- What you will do -
Should a line below contain the word "Martial", report it.
********
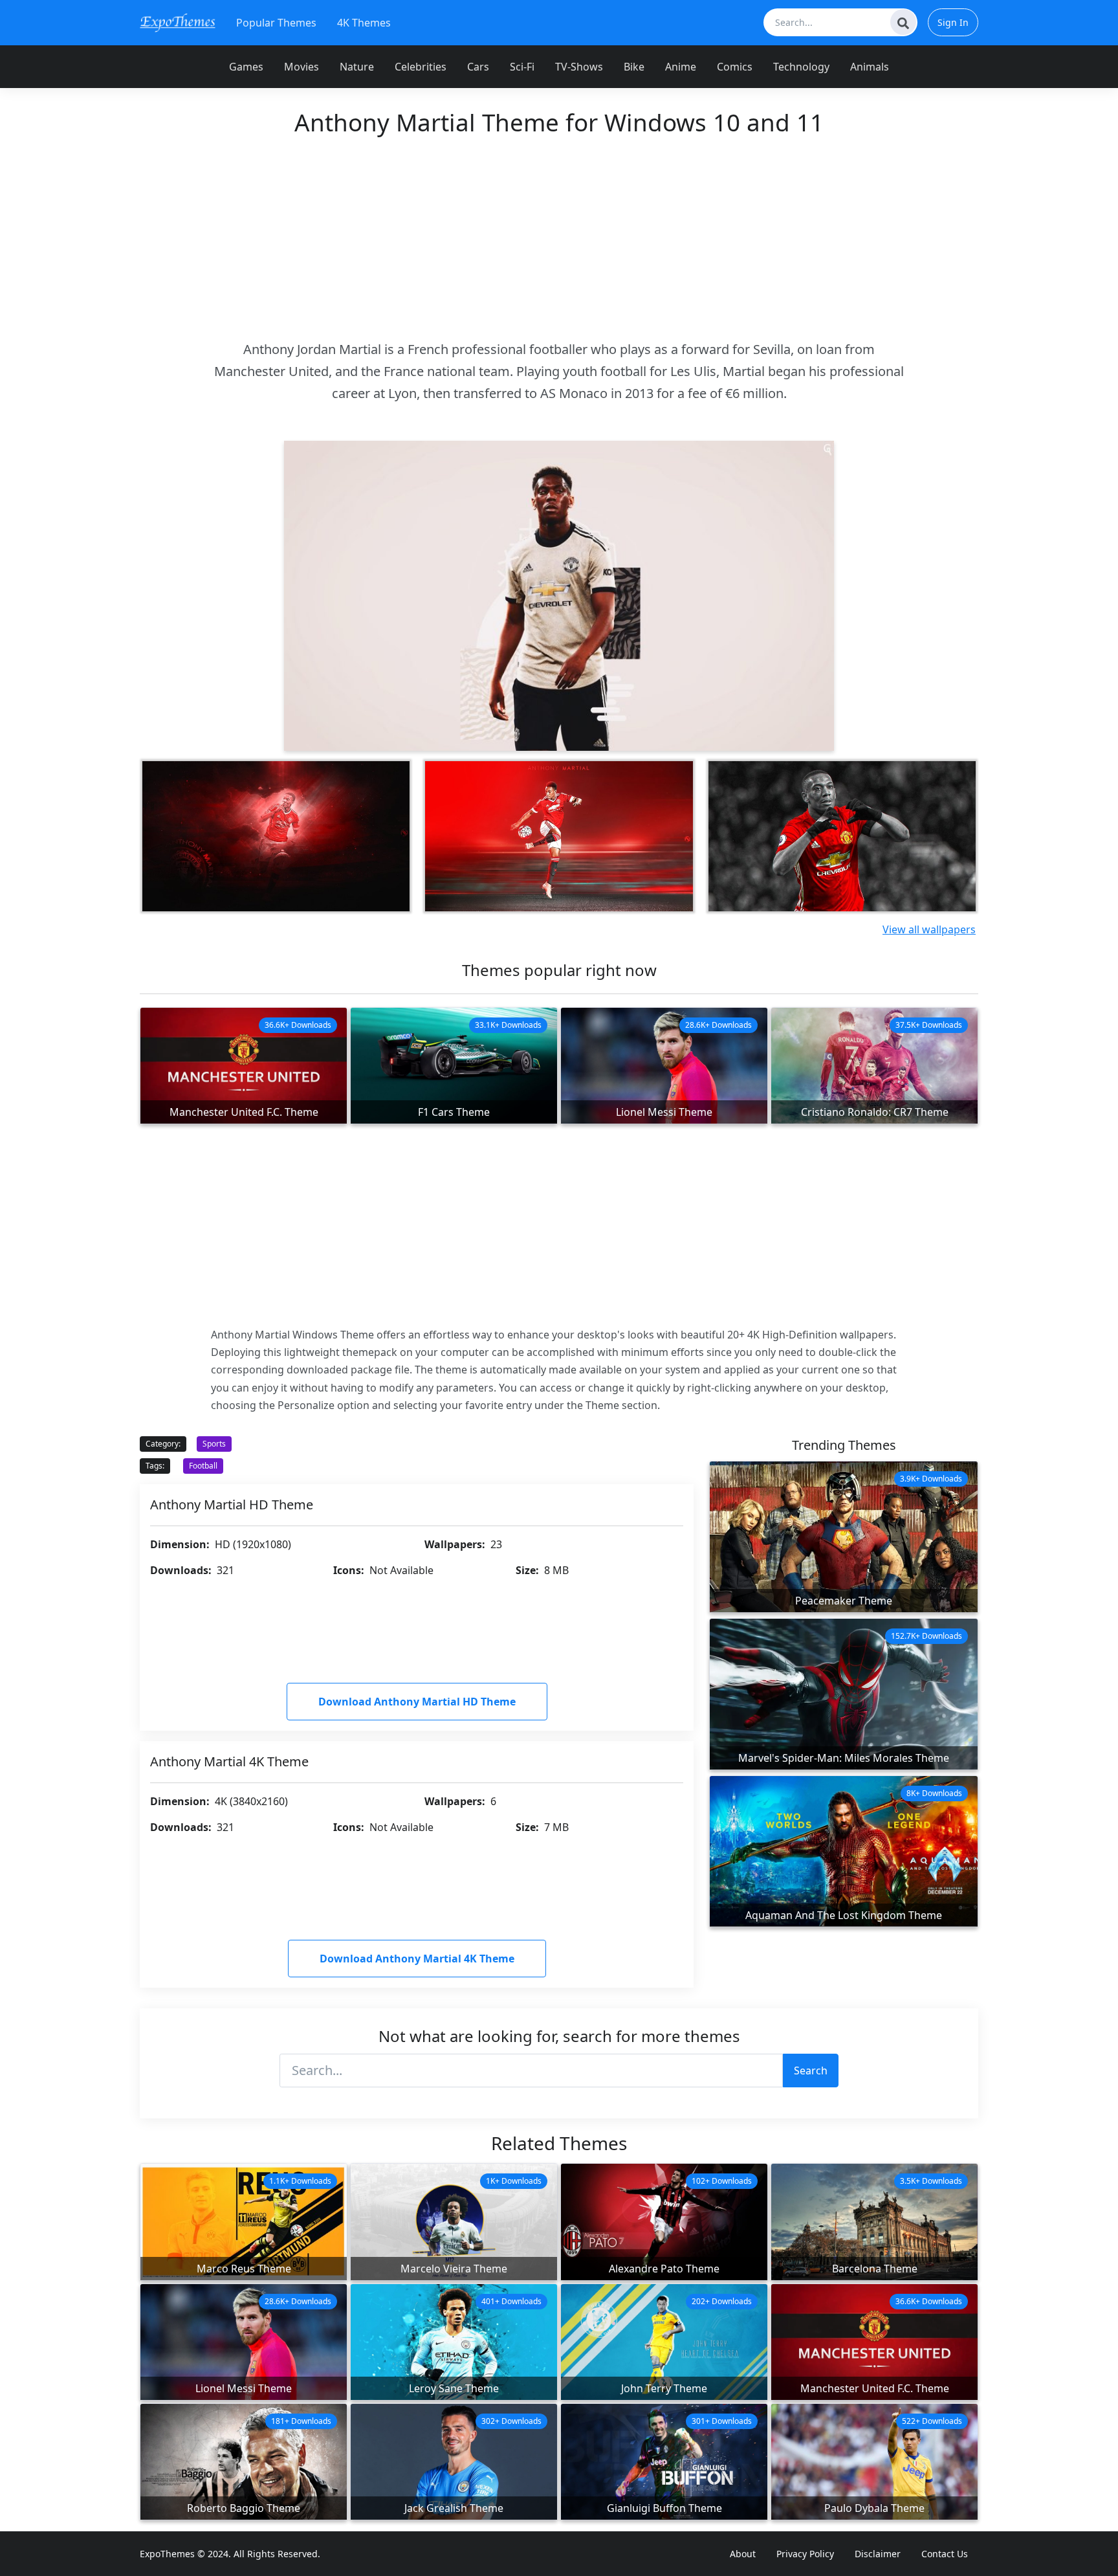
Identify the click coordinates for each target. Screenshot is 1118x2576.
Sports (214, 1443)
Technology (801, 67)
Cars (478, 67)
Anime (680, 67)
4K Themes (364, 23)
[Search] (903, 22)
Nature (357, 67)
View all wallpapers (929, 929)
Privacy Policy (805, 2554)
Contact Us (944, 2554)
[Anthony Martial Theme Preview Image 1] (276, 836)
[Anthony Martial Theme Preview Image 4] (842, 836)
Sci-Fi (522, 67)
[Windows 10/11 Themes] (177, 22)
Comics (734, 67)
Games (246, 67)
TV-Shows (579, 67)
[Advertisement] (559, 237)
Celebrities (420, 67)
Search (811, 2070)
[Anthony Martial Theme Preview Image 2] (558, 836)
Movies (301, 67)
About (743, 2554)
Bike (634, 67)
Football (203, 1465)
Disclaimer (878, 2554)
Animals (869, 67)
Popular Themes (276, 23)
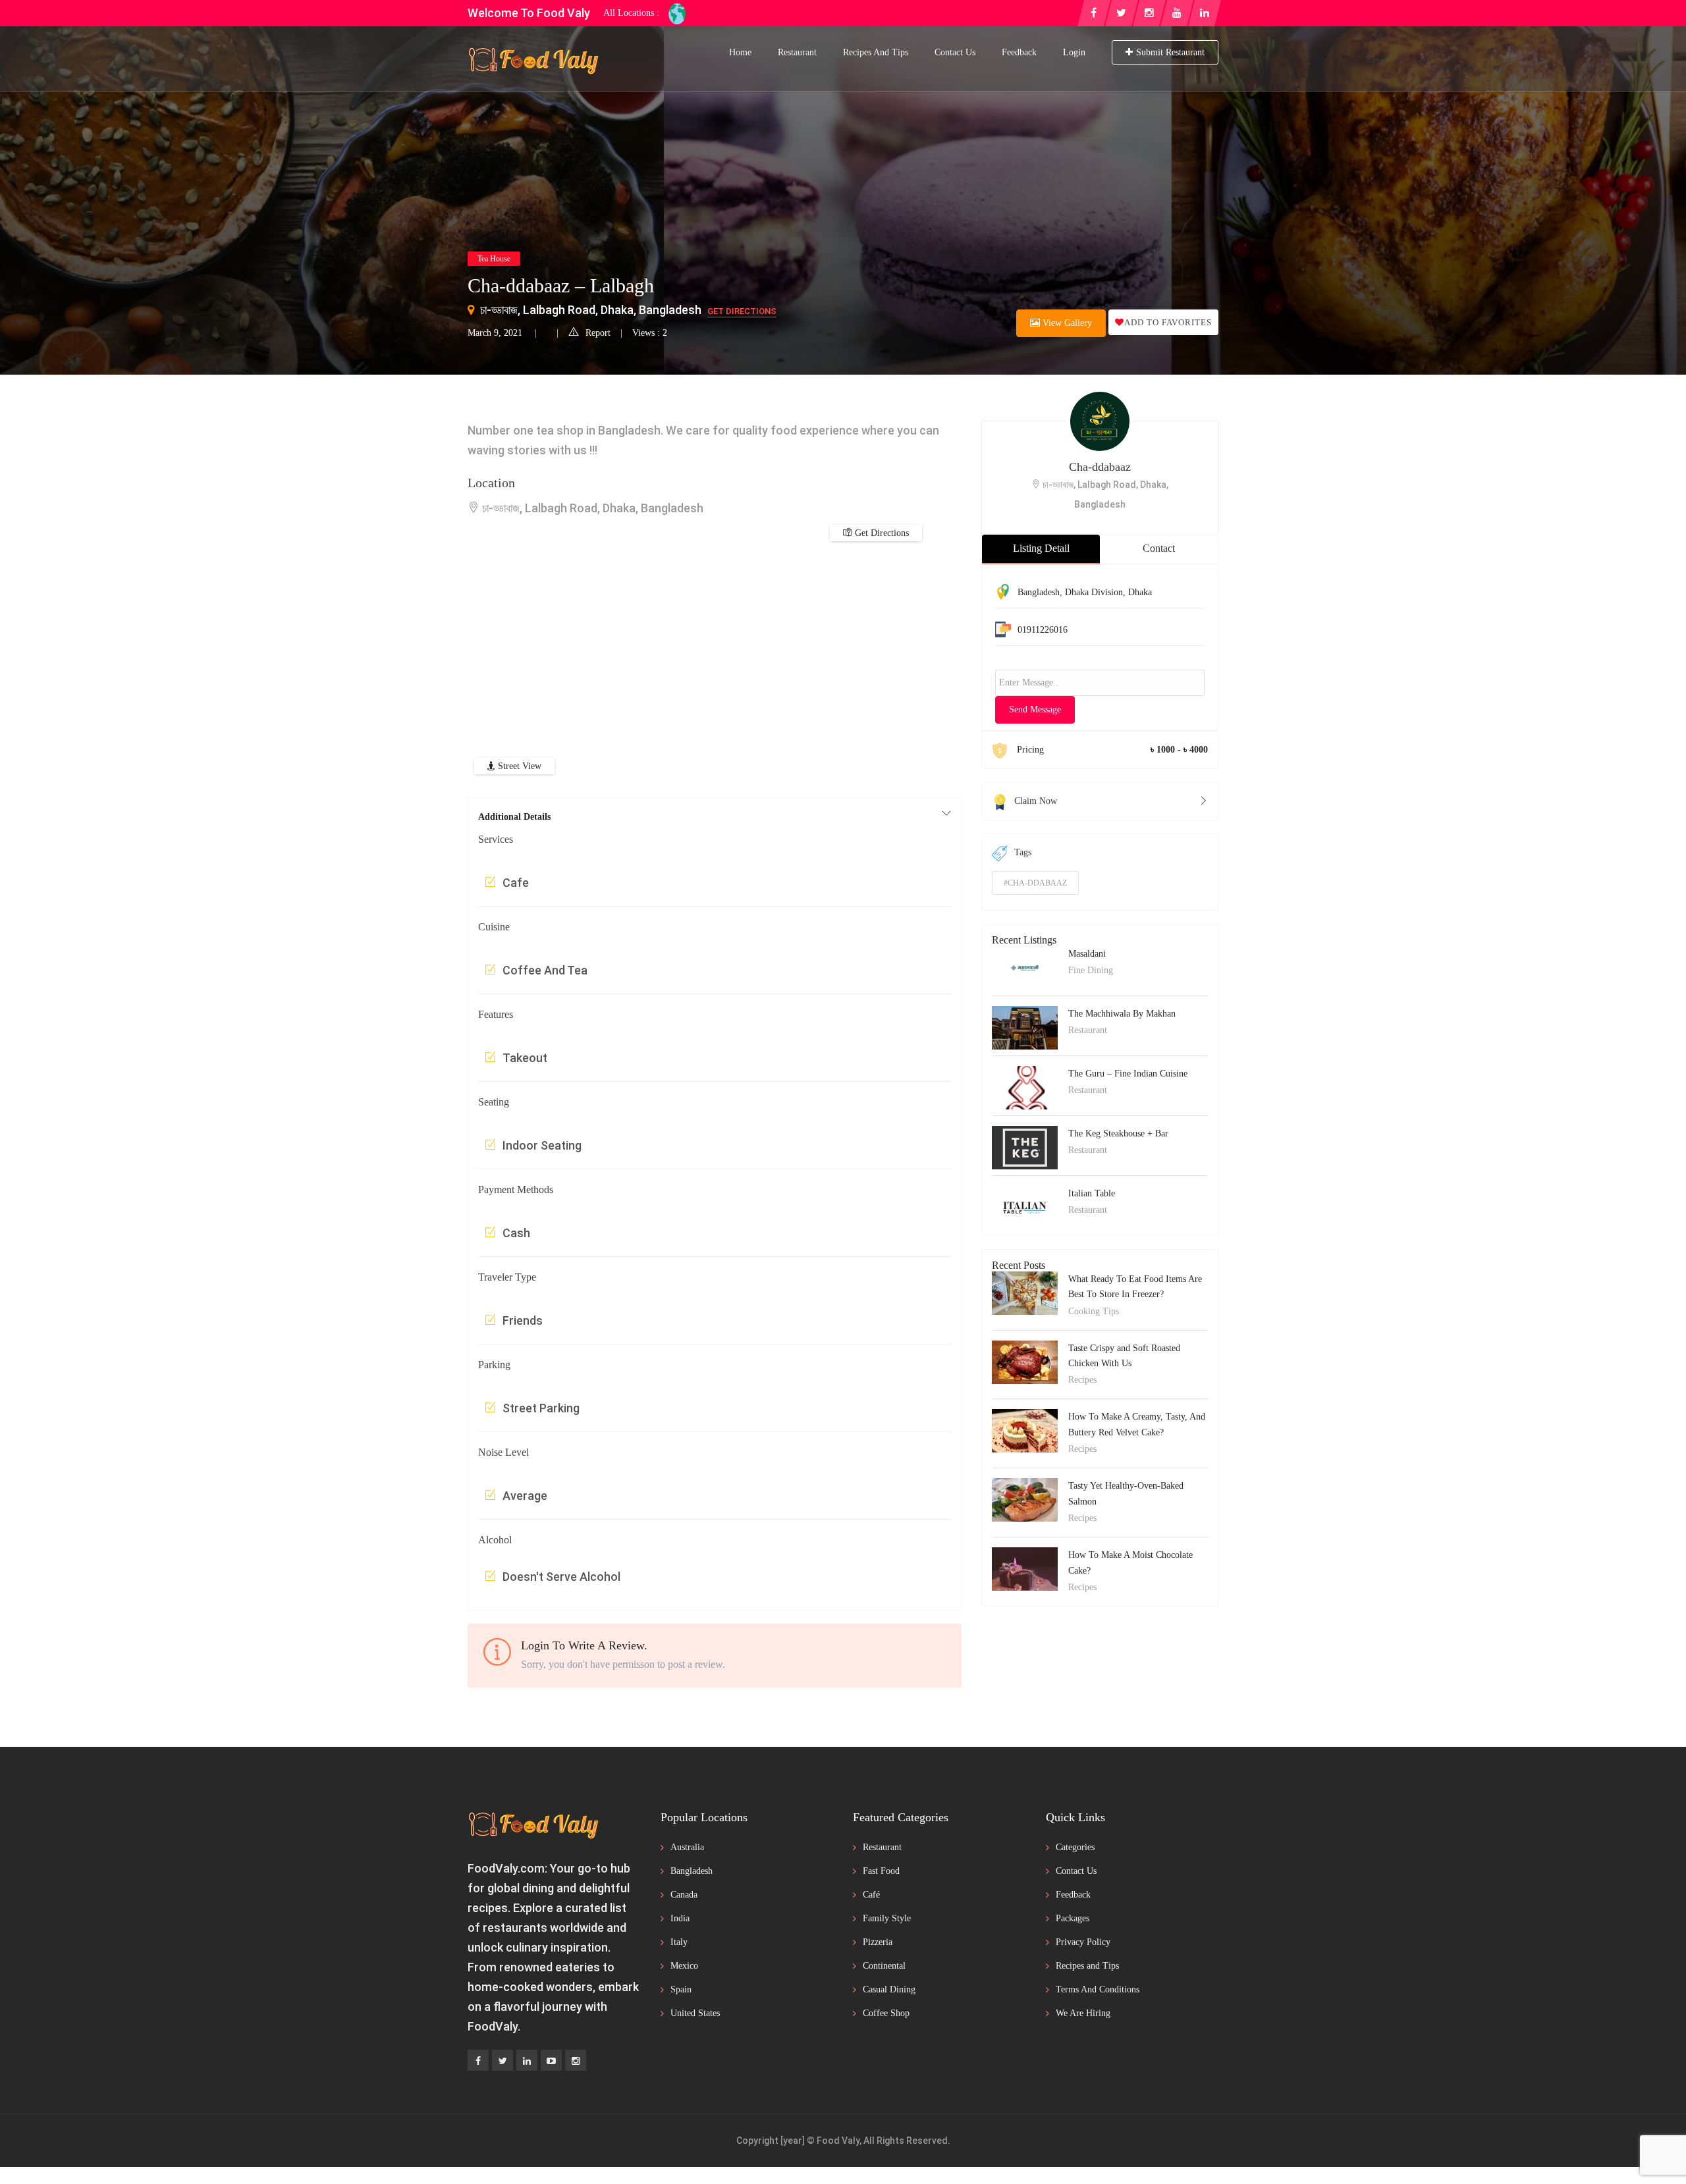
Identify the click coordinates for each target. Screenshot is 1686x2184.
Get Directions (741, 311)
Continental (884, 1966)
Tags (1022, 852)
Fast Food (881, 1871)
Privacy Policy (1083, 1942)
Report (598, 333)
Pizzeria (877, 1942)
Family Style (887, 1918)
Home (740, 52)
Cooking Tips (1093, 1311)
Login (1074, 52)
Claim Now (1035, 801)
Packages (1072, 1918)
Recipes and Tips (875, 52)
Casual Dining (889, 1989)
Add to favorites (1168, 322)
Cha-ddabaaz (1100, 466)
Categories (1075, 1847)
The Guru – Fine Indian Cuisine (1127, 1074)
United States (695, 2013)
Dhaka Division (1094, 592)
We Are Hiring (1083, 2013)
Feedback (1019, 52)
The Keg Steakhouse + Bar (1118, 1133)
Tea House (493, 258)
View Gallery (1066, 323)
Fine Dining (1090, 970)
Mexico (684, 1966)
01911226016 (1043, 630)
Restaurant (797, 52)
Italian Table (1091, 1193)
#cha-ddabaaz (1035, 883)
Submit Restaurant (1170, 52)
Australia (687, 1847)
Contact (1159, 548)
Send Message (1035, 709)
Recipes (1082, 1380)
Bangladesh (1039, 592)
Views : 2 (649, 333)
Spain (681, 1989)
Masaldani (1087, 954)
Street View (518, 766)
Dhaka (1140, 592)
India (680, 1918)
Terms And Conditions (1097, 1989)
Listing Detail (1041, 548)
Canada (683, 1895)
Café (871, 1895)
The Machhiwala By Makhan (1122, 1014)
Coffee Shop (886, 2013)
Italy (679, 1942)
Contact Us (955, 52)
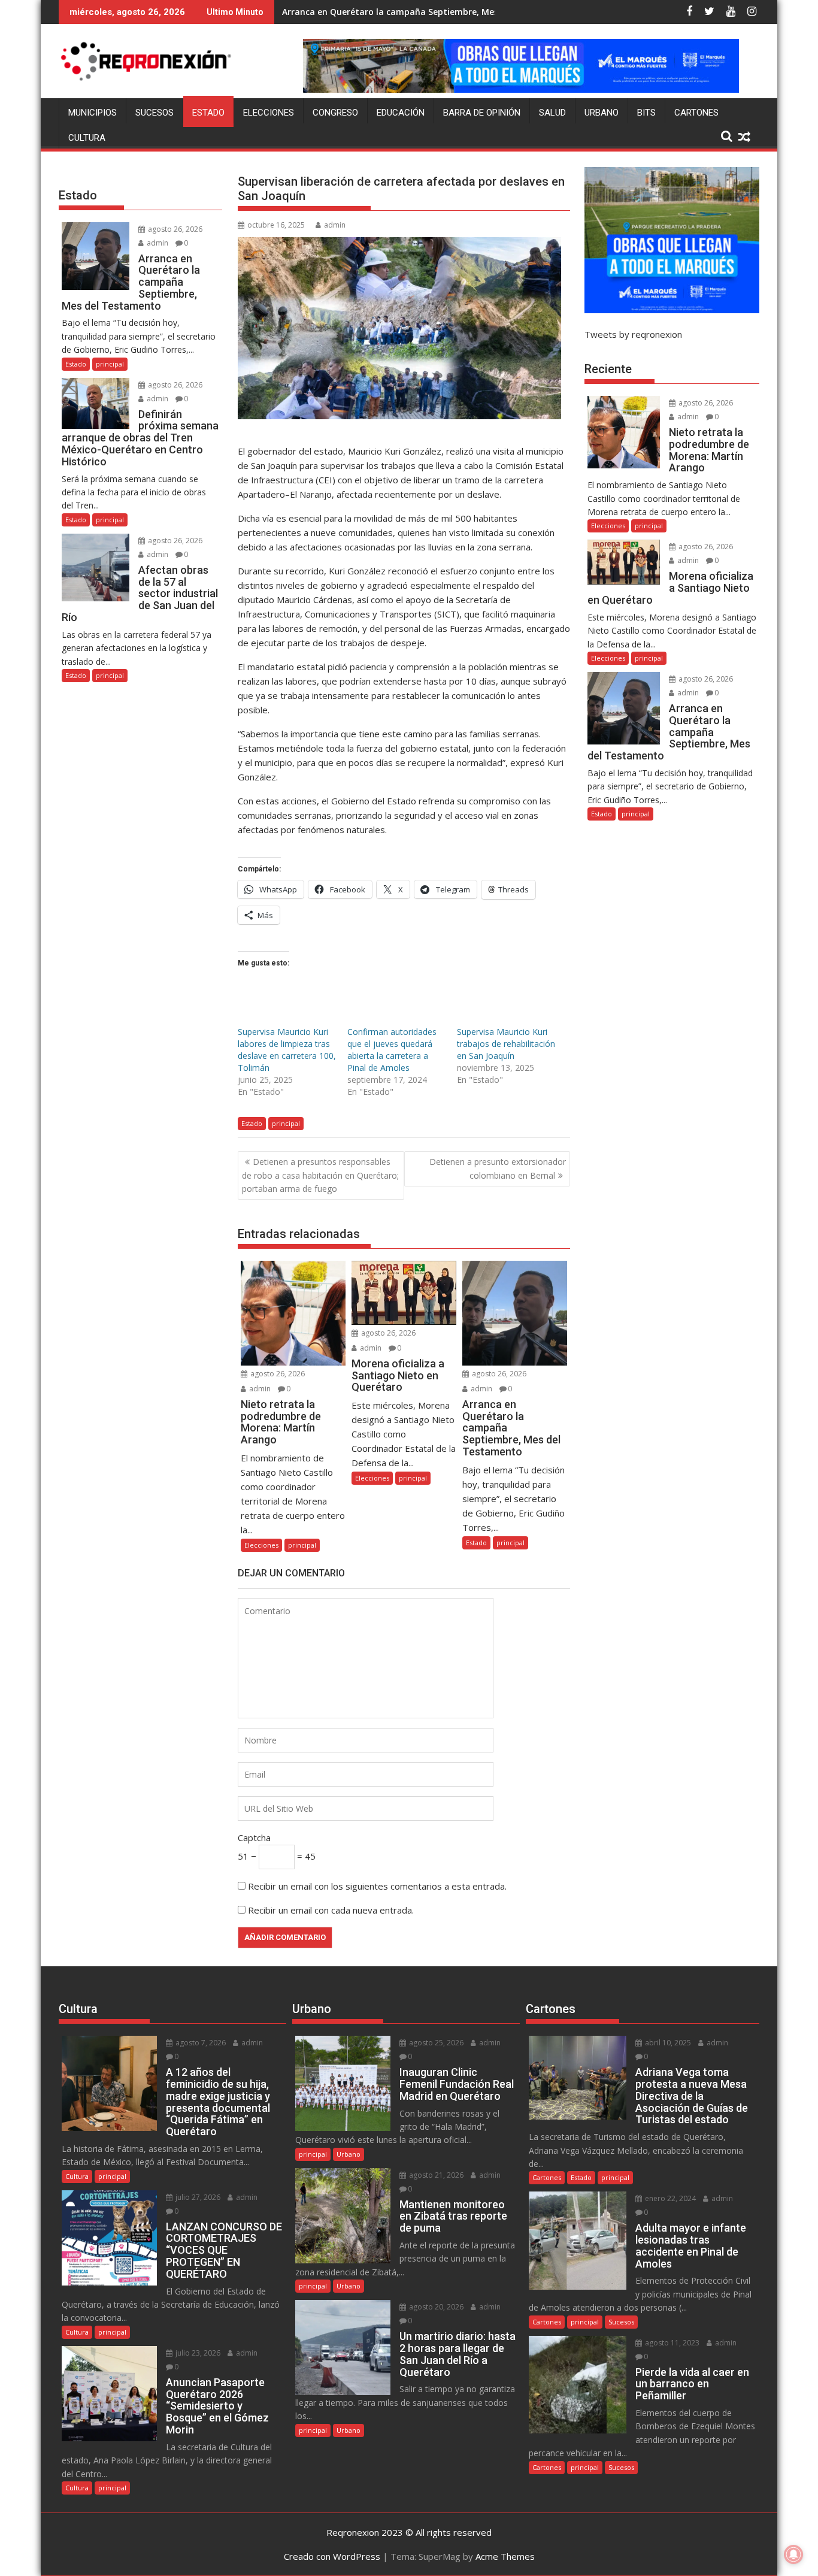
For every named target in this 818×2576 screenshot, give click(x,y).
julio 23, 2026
********
- Answer section -
[Anthony Martial Theme Preview Image 1] (276, 836)
[Anthony Martial Theme Preview Image 4] (842, 836)
[Anthony Martial Theme Preview Image 2] (558, 836)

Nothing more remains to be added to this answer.